*** Extrait à lire ***

In fine, ce n’est pas seulement aux régimes spéciaux que vous vous attaquez : c’est la singularité sociale de la France que vous méprisez. (Applaudissements sur plusieurs bancs des groupes SOC, LFI-NUPES et Écolo-NUPES.) Pour toutes ces raisons, nous vous invitons à supprimer cet article 1er.
M. le président
La parole est à Mme Claudia Rouaux, pour soutenir l’amendement no 676.
Mme Claudia Rouaux
Tout d’abord, monsieur le président, il nous semble que le son des micros situés dans l’hémicycle est trop faible.
M. le président
Je le crois aussi.
Mme Claudia Rouaux
Je tiens à le signaler ; il serait bon de résoudre ce problème, surtout au moment où j’ai la parole ! (Sourires et applaudissements sur plusieurs bancs des groupes SOC et LFI-NUPES.)

*** Données fournies ***

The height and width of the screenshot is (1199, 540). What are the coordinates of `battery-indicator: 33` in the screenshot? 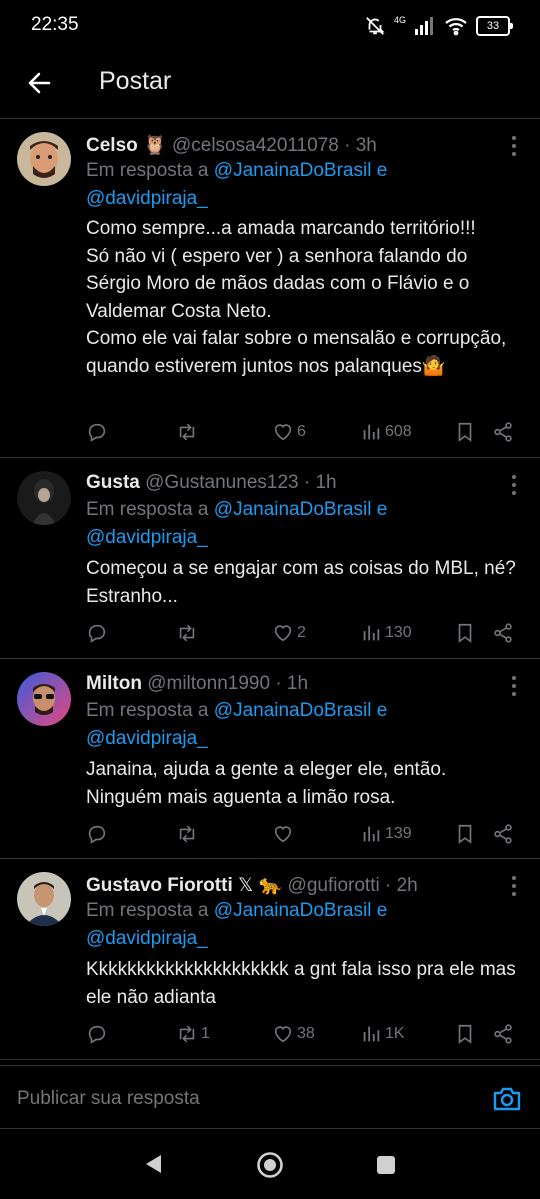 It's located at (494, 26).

***
*** Données fournies ***

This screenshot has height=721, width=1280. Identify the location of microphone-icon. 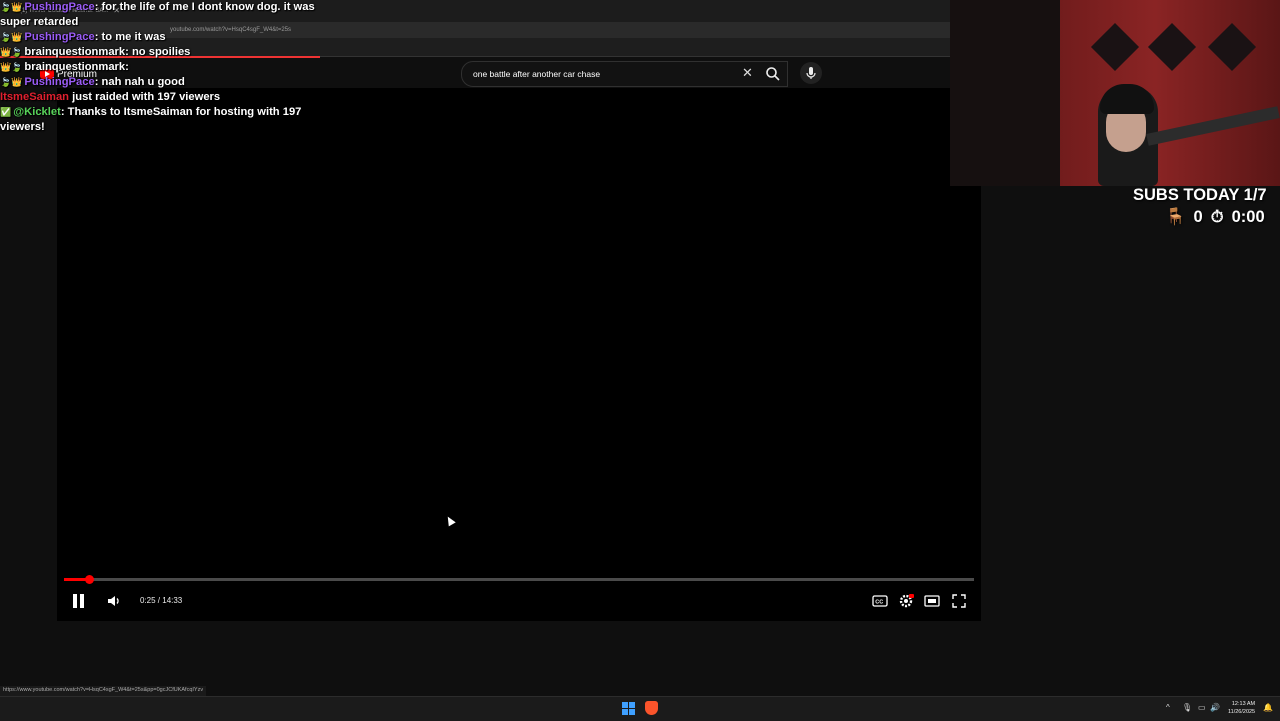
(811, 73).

***
*** Données fournies ***

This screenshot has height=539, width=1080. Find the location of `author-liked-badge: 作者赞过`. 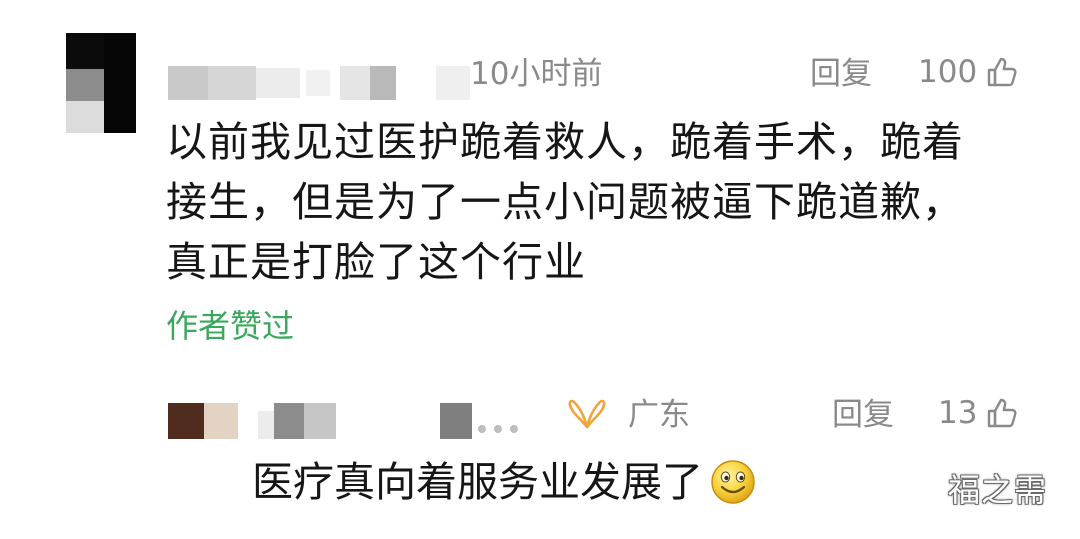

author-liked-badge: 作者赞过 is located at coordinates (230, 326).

***

Exercices à faire:
- A) Dans les lignes de données, remplacez «location» par «position» dans la partie qui s'ouvre sur la ligne contenant «This screenshot has height=539, width=1080.» et se ferme sur celle contenant «author-liked-badge: 作者赞过 is», sans rien modifier d'autre. Recopiez seulement cette partie et laissez les images de côté.
- B) Reprenez le compte rendu du débat parlementaire sur les régimes spéciaux à la suite de sa dernière phrase.
L'extrait et les lignes de données forment deux documents indépendants.

Réponses fournies:
- A)
This screenshot has height=539, width=1080. Find the position of `author-liked-badge: 作者赞过`. 

author-liked-badge: 作者赞过 is located at coordinates (230, 326).

- B)
M. Jocelyn Dessigny
Pas trop fort, les micros ; on vous entend assez comme ça !
M. le président
Allez-y, madame Rouaux ! Je suis certain qu’on va vous écouter dans le plus grand silence.
Mme Claudia Rouaux
Merci, monsieur le président. Je signalerai simplement que les régimes spéciaux étaient nés pour compenser les contraintes ou la pénibilité de certains métiers. Le premier régime qui a été supprimé, c’est celui de la SNCF et en particulier celui des conducteurs de trains, métier que je connais très bien. Être conducteur de train, c’était travailler pendant les vacances scolaires ; c’était avoir une courte période de congés l’été ; c’était travailler de nuit, à n’importe quelle heure ; c’était travailler trois week-ends sur quatre en fin de carrière. Mais en contrepartie, on pouvait partir à 50 ans.
Les réformes sont passées par là et aujourd’hui, les conducteurs de trains partent à 57 ou 58 ans.
M. Fabien Di Filippo
Mais comment a évolué l’espérance de vie ?
Mme Claudia Rouaux
Et ce qui se produit, alors même que nous devons développer les services publics, c’est qu’il n’y a plus de conducteurs de trains ! (Applaudissements sur plusieurs bancs du groupe SOC.)
M. Inaki Echaniz
C’est juste !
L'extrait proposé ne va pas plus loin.